Iraq has been ravaged in recent years by cycles of warfare, a growing refugee crisis, crippling sectarianism, and the violent spread of the self-styled Islamic State extremist movement (also known as ISIS, ISIL or by its Arabic acronym, Daesh). In the past decade, Iraqis have made some progress in building their government—approving a constitution to replace that of the Saddam Hussein era, and holding successive elections for parliament and provincial governments. Still, governing institutions remain weak, and corruption and poverty endemic. The ISIS threat and rising violence compelled U.S. military advisors to return to the country in 2014, after having withdrawn in 2011. The continued weakness of governance in Iraq—along with ISIS’ seizure of much of northwestern Iraq and adjacent parts of Syria, and its recruitment of young Muslims worldwide—poses a long-term challenge to stability in the region and globally.

USIP’s Work

The U.S. Institute of Peace has worked without interruption in Iraq since 2003 and has offices in Baghdad and Erbil to strengthen institutions and communities in their efforts to prevent, manage and resolve conflicts without violence. USIP-supported groups such as the Network of Iraqi Facilitators have halted violent feuds in Iraqi localities, saving lives and re-stabilizing communities. Following the June 2014 massacre of Iraqi cadets at the Camp Speicher military base near Tikrit, for example, USIP helped NIF lead a dialogue between Sunni and Shia tribes in 2015 to prevent a violent escalation of tensions and revenge killings.

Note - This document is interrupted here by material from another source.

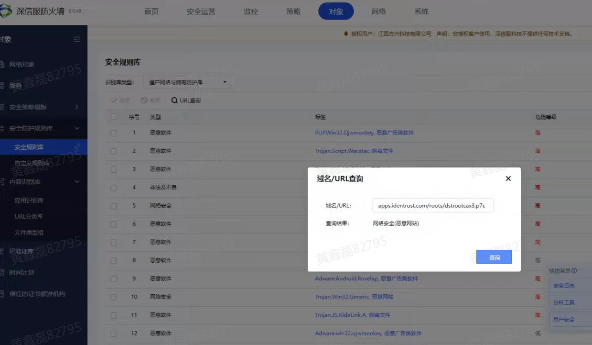Screen dimensions: 592x345
Task: Click the info icon next to 快捷菜单
Action: point(574,271)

For a country with a long history of communal conflict, such a peacebuilding capacity within a strengthened civil society is essential not only to stability, but to hopes of future government systems that can respond more effectively to the needs of Iraq’s people.

Timeline of USIP-led dialogues and return of IDPs to Salahaddin Province  December 2014 to April 2016

USIP’s work in Iraq includes:

Developing the capacity for peacebuilding and cohesion. USIP provides technical and financial help to SANAD for Peacebuilding, an Iraqi civic organization governed by a diverse board of directors with experience in peacebuilding, civil society, rule of law, human rights, media, academia, and government. SANAD, in turn, offers expertise and other support to groups such as the Network of Iraqi Facilitators, professionals trained in mediating communal disputes that pose a risk of violence. Long before the 2015 Tikrit intervention, USIP in 2007 helped the network mediate among warring Sunni and Shia tribal leaders in the city of Mahmoudiya, in an area known as the “Triangle of Death,” to negotiate a peace that restored security, public services, normal business and the rule of law. In 2012 and 2013, the facilitators mediated tensions between Christian and Shabak religious minorities in the Nineveh region.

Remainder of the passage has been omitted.